Maybe you could help me by giving me hints or explanations on how to improve following code as an example, which splits a FASTA (definition below) formatted file into two separate files according to the rule that odd sequence pairs belong to one file and even ones to aother one ("separation of strands"). The "most" straight-forward way to do so would be in a imperative way by looping through the lines and printing into the corresponding files via open file streams (and this of course works excellent). However, I just don't enjoy the style of reassigning to variables holding header and sequences, thus the following example code uses (tail-)recursion, and I would appreciate to have found a way to maintain a similar design without running into ressource problems!

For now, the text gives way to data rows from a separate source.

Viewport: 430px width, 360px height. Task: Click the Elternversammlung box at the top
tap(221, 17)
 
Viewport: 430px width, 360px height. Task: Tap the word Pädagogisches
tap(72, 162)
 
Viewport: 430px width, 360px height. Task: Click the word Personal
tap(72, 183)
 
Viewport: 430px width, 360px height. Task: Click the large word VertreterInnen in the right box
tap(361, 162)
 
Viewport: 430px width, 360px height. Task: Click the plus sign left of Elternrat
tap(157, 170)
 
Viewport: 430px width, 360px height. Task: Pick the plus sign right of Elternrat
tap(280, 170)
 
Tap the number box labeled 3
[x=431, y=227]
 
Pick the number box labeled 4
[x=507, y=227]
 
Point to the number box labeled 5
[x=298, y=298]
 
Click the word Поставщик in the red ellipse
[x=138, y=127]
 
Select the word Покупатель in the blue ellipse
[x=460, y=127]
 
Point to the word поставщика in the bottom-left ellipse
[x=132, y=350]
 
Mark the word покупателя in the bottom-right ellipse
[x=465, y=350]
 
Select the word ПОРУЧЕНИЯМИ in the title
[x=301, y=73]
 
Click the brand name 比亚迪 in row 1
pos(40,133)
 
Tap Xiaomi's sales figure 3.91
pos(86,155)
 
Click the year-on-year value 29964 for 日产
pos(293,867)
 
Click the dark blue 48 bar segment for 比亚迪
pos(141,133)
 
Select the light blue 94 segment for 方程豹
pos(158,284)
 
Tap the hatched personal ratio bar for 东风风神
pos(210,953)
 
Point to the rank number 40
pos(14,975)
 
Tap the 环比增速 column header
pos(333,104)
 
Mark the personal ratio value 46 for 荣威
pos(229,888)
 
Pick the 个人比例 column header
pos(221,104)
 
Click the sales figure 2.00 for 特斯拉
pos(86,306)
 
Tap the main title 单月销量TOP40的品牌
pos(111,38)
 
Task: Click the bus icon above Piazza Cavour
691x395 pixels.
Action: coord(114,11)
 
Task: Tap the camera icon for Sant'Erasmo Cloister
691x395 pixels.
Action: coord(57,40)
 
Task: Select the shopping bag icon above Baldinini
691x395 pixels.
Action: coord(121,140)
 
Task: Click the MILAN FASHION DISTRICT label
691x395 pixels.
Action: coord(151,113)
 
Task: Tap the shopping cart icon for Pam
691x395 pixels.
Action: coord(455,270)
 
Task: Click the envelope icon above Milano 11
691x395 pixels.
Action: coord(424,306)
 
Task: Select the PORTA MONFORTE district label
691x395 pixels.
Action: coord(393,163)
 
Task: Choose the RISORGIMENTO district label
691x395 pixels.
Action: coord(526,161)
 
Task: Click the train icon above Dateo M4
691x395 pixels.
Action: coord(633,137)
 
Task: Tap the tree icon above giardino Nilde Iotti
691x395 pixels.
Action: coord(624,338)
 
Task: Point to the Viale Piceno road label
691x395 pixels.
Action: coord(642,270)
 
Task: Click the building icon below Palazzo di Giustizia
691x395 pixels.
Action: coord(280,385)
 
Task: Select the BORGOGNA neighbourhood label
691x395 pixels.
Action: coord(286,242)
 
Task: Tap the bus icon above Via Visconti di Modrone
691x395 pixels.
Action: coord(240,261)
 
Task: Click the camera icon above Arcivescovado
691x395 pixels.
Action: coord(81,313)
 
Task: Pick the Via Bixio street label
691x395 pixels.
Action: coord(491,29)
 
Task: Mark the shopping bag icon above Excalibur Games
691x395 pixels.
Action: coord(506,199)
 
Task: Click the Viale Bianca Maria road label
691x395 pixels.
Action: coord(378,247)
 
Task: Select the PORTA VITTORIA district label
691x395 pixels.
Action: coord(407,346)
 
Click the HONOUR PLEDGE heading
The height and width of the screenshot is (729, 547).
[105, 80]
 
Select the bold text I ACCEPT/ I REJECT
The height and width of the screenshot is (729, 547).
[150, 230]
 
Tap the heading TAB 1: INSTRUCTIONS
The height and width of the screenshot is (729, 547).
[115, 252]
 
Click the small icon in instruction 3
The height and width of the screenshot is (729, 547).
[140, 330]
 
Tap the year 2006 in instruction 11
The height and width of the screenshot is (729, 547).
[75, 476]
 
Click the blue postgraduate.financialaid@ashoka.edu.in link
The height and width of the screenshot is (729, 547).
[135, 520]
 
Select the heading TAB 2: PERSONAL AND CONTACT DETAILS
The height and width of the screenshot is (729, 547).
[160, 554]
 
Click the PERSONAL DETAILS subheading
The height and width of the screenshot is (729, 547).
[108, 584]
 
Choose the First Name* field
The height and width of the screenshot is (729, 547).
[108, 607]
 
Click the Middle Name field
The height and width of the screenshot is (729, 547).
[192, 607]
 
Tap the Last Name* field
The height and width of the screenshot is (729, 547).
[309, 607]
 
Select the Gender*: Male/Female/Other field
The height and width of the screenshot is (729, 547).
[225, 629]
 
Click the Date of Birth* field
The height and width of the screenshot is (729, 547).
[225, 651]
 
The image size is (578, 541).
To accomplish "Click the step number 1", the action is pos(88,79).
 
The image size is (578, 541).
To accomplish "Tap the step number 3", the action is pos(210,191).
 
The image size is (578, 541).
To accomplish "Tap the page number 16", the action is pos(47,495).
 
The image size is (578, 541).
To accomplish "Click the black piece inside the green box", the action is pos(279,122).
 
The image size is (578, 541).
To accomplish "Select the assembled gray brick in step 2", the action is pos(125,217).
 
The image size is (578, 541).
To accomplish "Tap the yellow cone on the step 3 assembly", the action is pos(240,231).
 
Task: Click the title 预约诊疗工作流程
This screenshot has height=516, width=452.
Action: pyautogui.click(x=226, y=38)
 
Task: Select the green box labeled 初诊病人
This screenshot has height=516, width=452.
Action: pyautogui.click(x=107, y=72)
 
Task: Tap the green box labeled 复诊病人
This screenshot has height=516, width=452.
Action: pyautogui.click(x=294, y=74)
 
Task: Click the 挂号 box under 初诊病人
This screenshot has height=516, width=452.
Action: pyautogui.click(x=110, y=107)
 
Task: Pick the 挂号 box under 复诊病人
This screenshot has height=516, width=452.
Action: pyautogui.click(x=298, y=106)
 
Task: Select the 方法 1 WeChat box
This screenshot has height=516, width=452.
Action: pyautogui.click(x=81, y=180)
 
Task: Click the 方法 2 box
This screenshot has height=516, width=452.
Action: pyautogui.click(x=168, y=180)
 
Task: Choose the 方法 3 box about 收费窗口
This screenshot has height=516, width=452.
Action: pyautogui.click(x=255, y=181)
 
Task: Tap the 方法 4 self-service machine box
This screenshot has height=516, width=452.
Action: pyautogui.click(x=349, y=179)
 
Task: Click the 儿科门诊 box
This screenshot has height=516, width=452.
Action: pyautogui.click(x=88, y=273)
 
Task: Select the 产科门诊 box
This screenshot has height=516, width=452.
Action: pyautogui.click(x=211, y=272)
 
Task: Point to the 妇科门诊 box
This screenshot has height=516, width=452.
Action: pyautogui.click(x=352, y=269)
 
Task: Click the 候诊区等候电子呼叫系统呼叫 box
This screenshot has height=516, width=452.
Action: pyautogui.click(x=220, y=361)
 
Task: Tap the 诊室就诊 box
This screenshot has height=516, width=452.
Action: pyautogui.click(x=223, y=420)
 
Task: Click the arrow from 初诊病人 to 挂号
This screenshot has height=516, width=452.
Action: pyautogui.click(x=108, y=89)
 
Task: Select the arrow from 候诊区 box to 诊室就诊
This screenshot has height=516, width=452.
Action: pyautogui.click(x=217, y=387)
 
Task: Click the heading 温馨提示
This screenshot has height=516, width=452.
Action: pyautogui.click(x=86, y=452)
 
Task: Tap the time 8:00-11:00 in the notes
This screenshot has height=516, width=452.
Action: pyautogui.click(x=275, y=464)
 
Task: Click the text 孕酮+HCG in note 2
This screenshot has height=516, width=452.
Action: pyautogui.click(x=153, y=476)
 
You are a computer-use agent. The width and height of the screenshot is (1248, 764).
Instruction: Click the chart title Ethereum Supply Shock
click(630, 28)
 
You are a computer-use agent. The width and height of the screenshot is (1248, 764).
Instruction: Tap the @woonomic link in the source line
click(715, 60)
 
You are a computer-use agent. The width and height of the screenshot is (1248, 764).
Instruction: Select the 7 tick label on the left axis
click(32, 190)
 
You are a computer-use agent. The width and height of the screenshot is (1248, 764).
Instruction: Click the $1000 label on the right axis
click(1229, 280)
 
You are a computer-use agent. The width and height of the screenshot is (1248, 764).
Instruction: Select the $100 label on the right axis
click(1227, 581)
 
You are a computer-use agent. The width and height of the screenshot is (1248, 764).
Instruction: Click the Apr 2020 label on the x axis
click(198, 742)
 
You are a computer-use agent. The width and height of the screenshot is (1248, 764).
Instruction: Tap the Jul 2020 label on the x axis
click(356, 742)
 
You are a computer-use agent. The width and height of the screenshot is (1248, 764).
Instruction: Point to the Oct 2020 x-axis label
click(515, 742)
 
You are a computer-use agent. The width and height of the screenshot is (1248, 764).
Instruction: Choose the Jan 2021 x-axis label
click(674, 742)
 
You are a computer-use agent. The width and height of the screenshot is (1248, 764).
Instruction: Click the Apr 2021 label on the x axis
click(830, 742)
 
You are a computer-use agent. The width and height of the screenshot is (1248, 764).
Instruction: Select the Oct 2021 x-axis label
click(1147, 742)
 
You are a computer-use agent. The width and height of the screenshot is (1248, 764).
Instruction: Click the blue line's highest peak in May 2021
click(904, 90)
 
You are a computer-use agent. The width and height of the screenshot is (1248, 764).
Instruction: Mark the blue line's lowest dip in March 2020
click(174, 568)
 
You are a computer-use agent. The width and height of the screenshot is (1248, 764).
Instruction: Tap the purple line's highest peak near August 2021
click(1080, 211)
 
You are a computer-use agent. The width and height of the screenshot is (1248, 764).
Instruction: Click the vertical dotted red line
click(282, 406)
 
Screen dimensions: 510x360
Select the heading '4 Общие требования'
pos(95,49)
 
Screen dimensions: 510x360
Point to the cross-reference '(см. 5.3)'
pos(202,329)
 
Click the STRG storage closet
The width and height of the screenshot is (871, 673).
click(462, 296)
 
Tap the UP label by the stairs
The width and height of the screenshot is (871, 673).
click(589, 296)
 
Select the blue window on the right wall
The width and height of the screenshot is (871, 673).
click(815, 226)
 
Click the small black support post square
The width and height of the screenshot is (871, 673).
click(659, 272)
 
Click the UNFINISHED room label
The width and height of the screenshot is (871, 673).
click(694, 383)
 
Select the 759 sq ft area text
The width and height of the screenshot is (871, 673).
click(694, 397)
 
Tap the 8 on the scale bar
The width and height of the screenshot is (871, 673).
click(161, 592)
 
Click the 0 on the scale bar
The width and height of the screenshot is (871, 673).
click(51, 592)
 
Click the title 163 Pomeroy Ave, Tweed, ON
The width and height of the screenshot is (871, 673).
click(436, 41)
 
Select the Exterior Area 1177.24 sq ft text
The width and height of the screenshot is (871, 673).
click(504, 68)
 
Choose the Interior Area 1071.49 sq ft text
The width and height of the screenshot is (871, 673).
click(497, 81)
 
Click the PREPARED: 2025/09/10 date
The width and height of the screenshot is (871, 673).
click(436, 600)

The example works perfectly for small files, but already with files at around ~500mb the code will fail with the standard JVM setups. I do want to process files of "arbitray" size, say 10-20gb or so.
val fileName = args(0)
val in = io.Source.fromFile(fileName) getLines
type itType = Iterator[String]
type sType = Stream[(String, String)]
def getFullSeqs(ite: itType) = {
//val metaChar = ">"
val HeadPatt = "(^>)(.+)" r
val SeqPatt = "([\\w\\W]+)" r
#annotation.tailrec
def rec(it: itType, out: sType = Stream[(String, String)]()): sType =
if (it hasNext) it next match {
case HeadPatt(_,header) =>
// introduce new header-sequence pair
rec(it, (header, "") #:: out)
case SeqPatt(seq) =>
val oldVal = out head
// concat subsequences
val newStream = (oldVal._1, oldVal._2 + seq) #:: out.tail
rec(it, newStream)
case _ =>
println("something went wrong my friend, oh oh oh!"); Stream[(String, String)]()
} else out
rec(ite)
}
def printStrands(seqs: sType) {
import java.io.PrintWriter
import java.io.File
def printStrand(seqse: sType, strand: Int) {
// only use sequences of one strand
val indices = List.tabulate(seqs.size/2)(_*2 + strand - 1).view
val p = new PrintWriter(new File(fileName + "." + strand))
indices foreach { i =>
p.print(">" + seqse(i)._1 + "\n" + seqse(i)._2 + "\n")
}; p.close
println("Done bro!")
}
List(1,2).par foreach (s => printStrand(seqs, s))
}
printStrands(getFullSeqs(in))
Three questions arise for me:
A) Let's assume one needs to maintain a large data structure obtained by processing the initial iterator you get from getLines like in my getFullSeqs method (note the different size of in and the output of getFullSeqs), because transformations on the whole(!) data is required repeatedly, because one does not know which part of the data one will require at any step. My example might not be the best, but how to do so? Is it possible at all??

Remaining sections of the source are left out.